> [Directive]:
Please rewrite the stretch from the start of the entries through the line containing "point(30,136)", inclusive, keeping the requests and offsetting every coordinate in the answers by 76.

********

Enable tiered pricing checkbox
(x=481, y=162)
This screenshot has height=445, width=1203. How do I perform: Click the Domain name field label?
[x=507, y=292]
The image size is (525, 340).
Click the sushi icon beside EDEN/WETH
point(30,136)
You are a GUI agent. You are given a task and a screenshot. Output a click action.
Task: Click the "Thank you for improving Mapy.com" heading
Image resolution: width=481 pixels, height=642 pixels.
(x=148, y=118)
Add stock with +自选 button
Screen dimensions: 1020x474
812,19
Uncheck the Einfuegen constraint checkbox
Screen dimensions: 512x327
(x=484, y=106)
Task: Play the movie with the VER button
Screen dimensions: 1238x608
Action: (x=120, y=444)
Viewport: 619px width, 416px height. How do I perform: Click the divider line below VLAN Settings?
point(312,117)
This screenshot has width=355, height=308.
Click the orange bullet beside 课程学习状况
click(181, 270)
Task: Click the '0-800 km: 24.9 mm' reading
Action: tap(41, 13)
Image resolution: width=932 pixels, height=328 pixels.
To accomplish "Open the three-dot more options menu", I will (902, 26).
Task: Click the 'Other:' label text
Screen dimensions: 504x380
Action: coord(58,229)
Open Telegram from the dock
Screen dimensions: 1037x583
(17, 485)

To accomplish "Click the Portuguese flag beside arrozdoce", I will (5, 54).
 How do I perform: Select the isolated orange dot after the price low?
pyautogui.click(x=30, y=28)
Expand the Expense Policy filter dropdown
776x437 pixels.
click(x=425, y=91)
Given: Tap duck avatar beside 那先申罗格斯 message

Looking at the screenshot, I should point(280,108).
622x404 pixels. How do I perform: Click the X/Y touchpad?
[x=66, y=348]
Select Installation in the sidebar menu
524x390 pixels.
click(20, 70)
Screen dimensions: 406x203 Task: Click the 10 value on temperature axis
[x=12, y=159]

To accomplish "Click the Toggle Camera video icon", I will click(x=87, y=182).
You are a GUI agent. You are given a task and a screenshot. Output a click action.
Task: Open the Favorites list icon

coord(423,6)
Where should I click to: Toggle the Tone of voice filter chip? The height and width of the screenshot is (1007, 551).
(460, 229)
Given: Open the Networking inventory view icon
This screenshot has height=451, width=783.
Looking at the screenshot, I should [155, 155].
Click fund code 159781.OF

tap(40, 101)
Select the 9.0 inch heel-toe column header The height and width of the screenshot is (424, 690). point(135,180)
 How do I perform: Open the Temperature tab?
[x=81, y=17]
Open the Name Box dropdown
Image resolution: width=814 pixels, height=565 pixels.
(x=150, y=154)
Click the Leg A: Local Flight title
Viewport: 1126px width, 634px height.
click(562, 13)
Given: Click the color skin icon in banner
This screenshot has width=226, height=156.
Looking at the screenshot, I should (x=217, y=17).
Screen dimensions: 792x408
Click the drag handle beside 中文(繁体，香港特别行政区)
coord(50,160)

********

> [Written reply]:
Enable tiered pricing checkbox
(x=557, y=238)
This screenshot has height=445, width=1203. How do I perform: Click the Domain name field label?
[x=583, y=368]
The image size is (525, 340).
Click the sushi icon beside EDEN/WETH
point(106,212)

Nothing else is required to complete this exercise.